JOB — Render the data from the line containing "You are a GUI" through the end as a Markdown table with columns Row and Line, one row per line, skipping blank lines and leaving out the pictures.

ROWS —

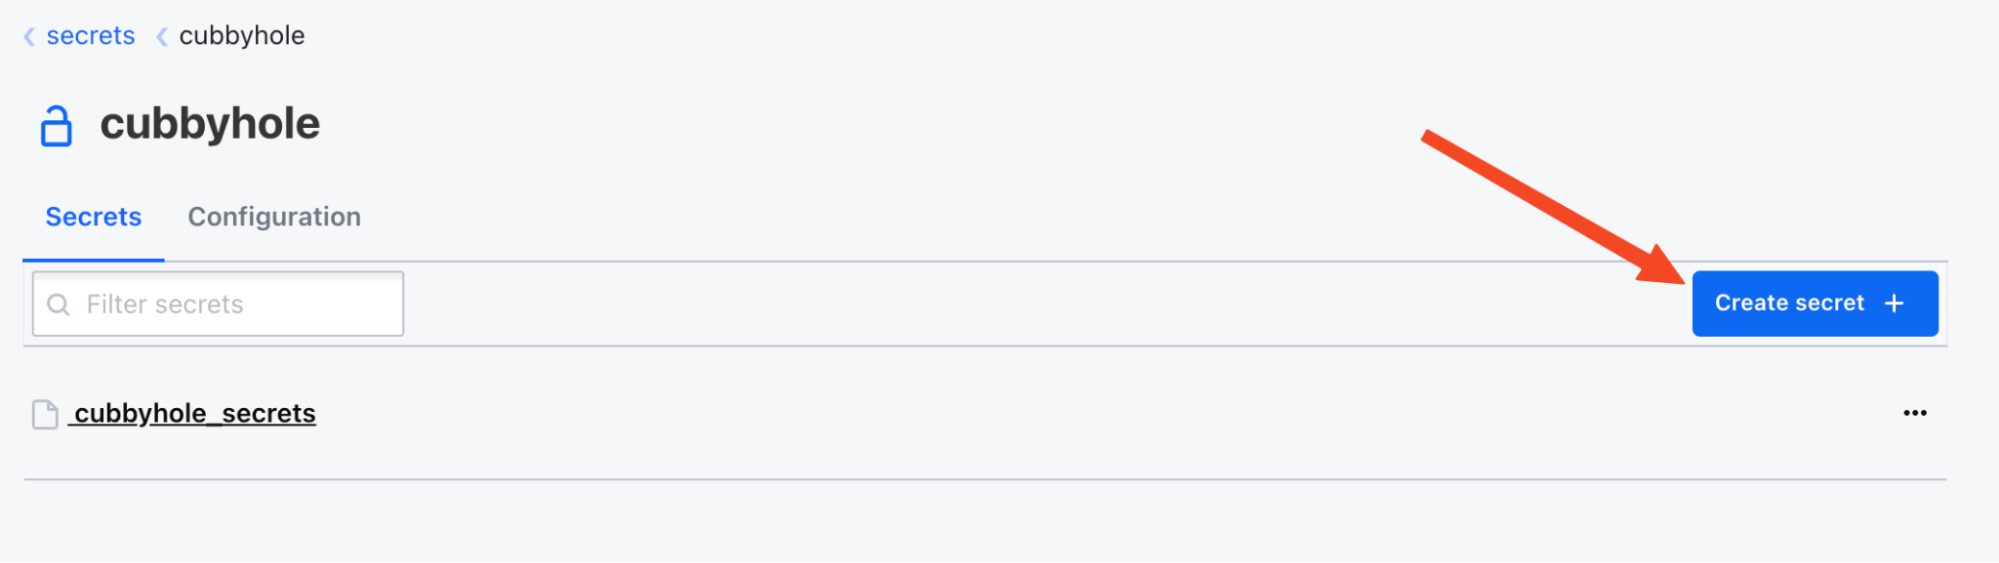Click the magnifier icon in the filter box
Image resolution: width=1999 pixels, height=563 pixels.
[59, 304]
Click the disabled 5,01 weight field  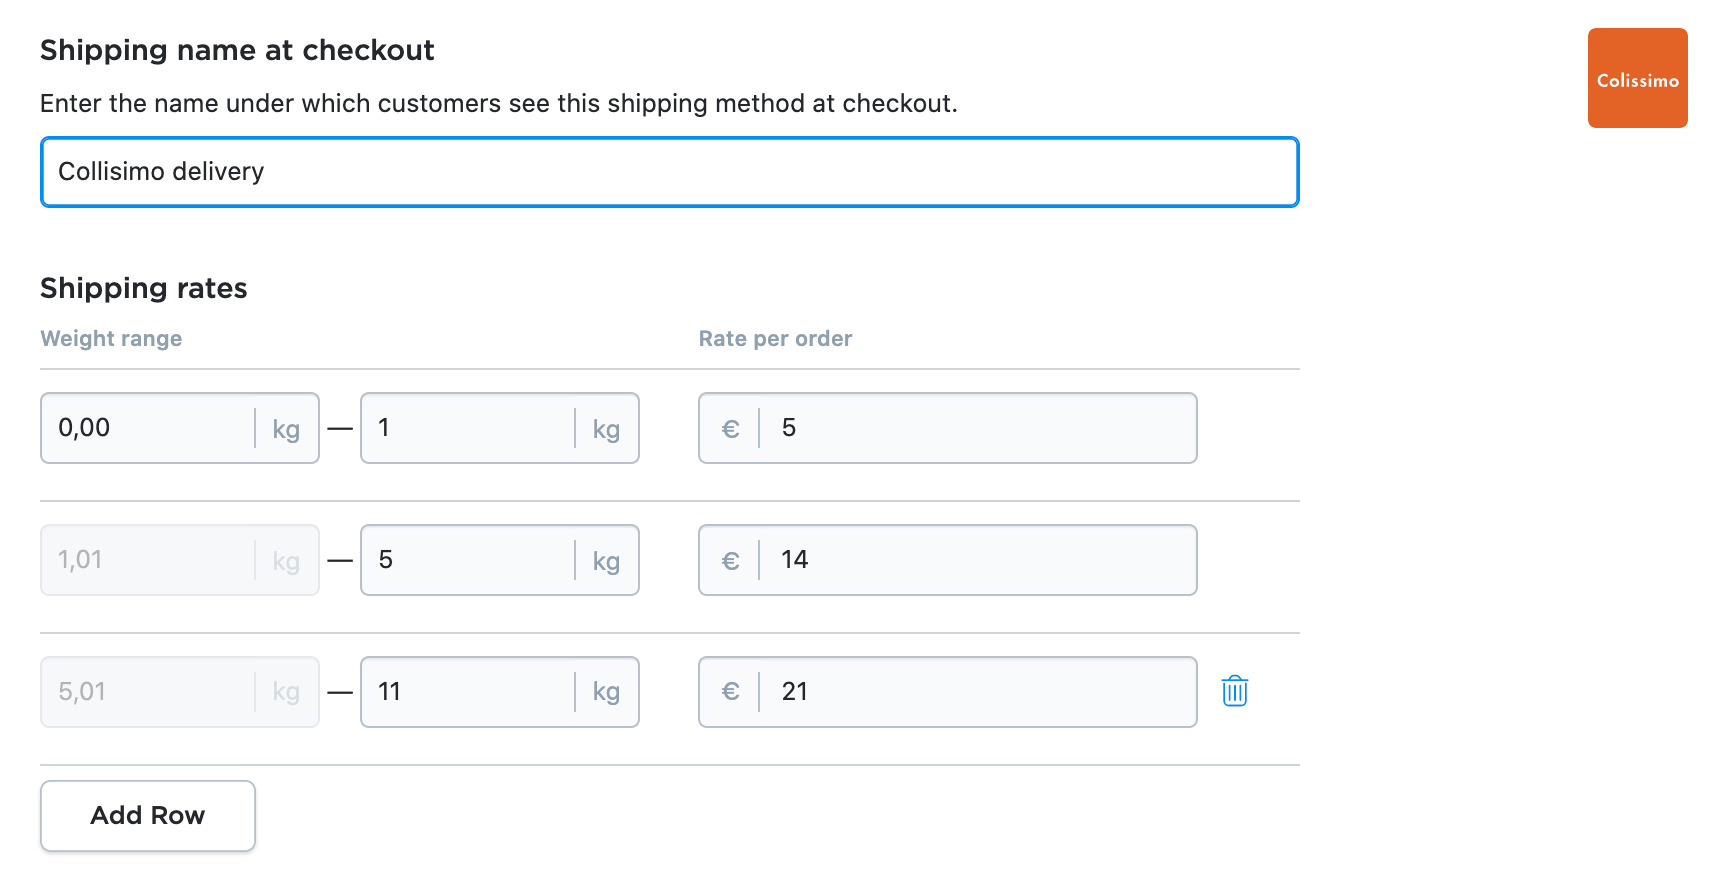[x=150, y=692]
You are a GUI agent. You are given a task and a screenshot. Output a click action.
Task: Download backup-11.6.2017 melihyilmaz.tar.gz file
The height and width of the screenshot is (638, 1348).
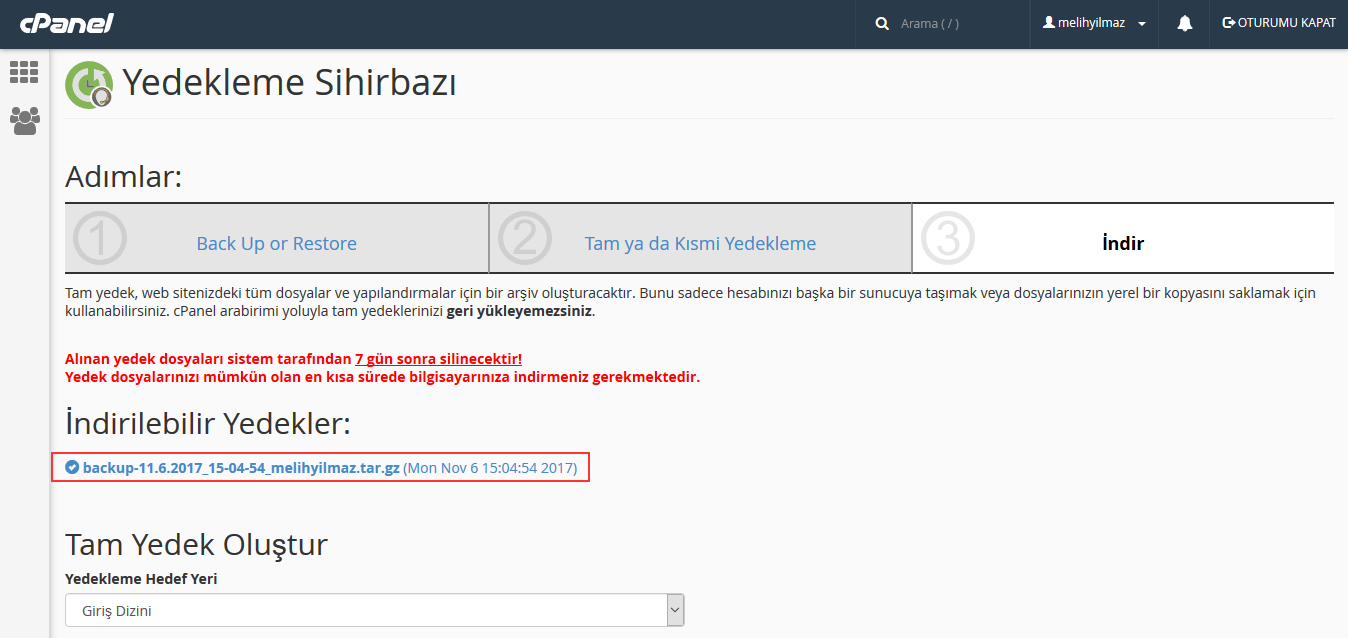[x=241, y=467]
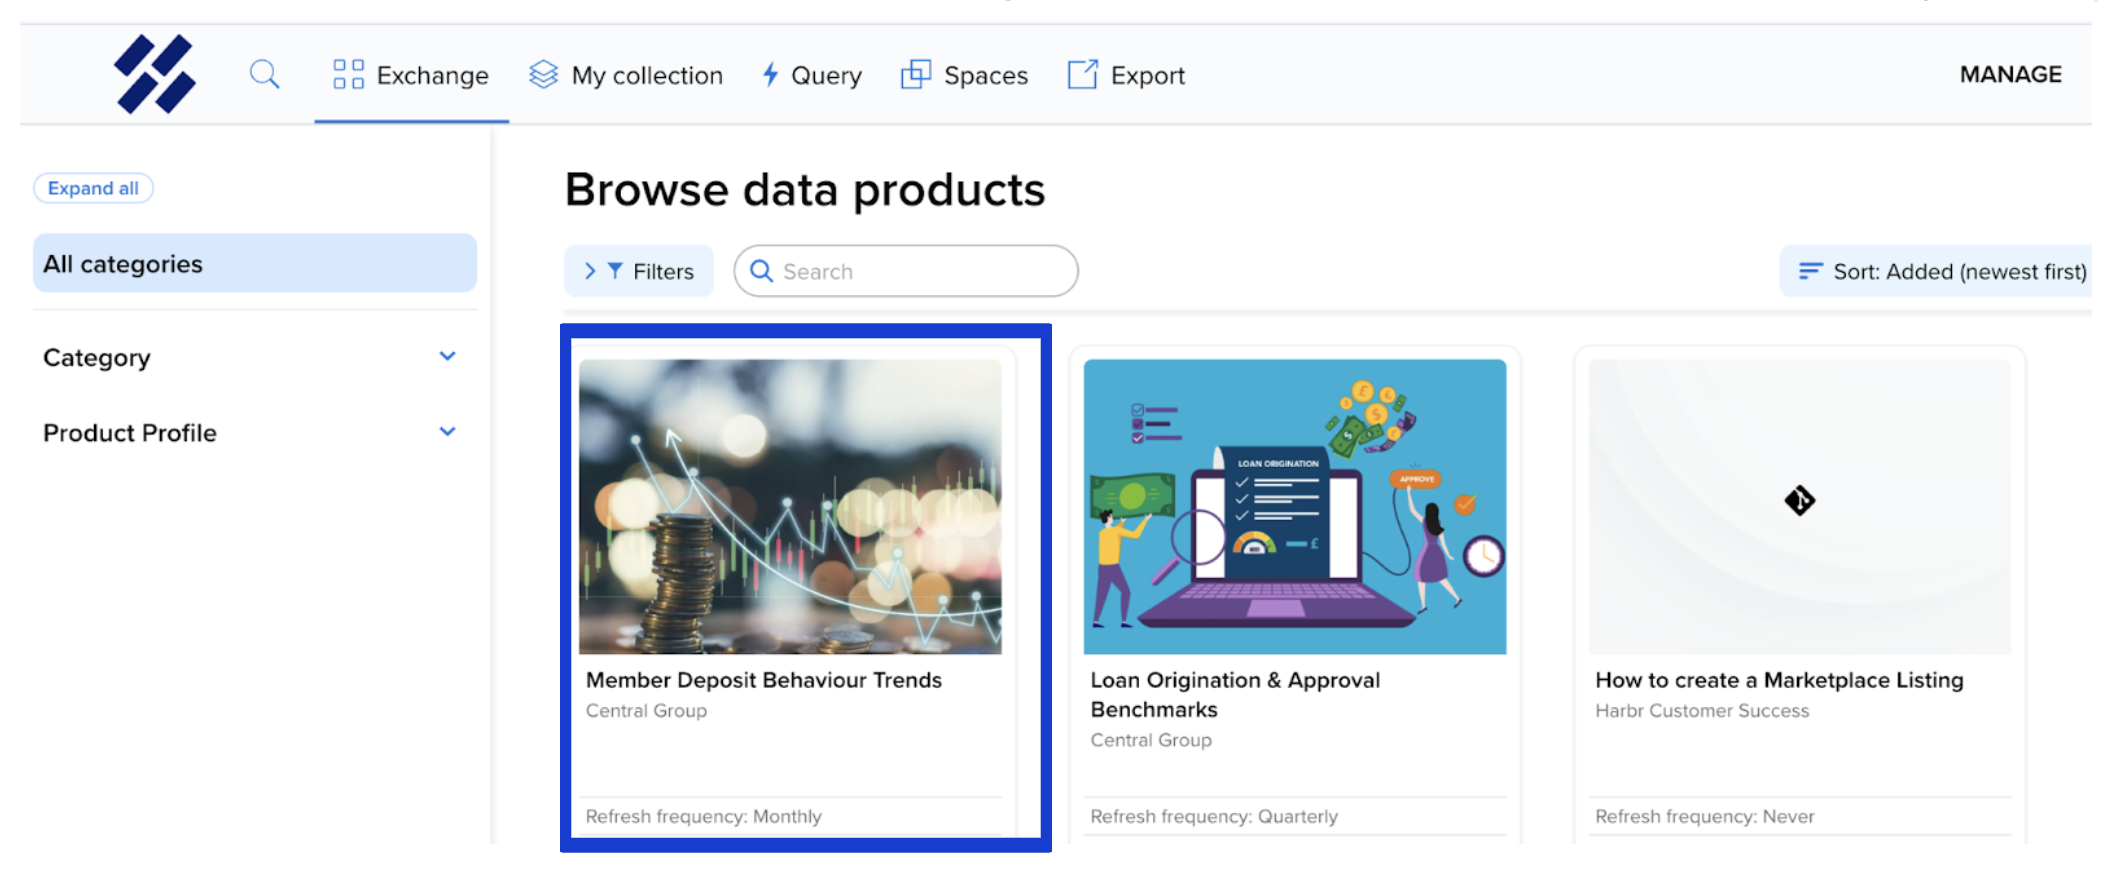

FULL SOLUTION —
| Row | Line |
|---|---|
| 1 | You are a GUI agent. You are given a task and a screenshot. Output a click action. |
| 2 | Task: Download backup-11.6.2017 melihyilmaz.tar.gz file |
| 3 | The height and width of the screenshot is (638, 1348). |
| 4 | [x=241, y=467] |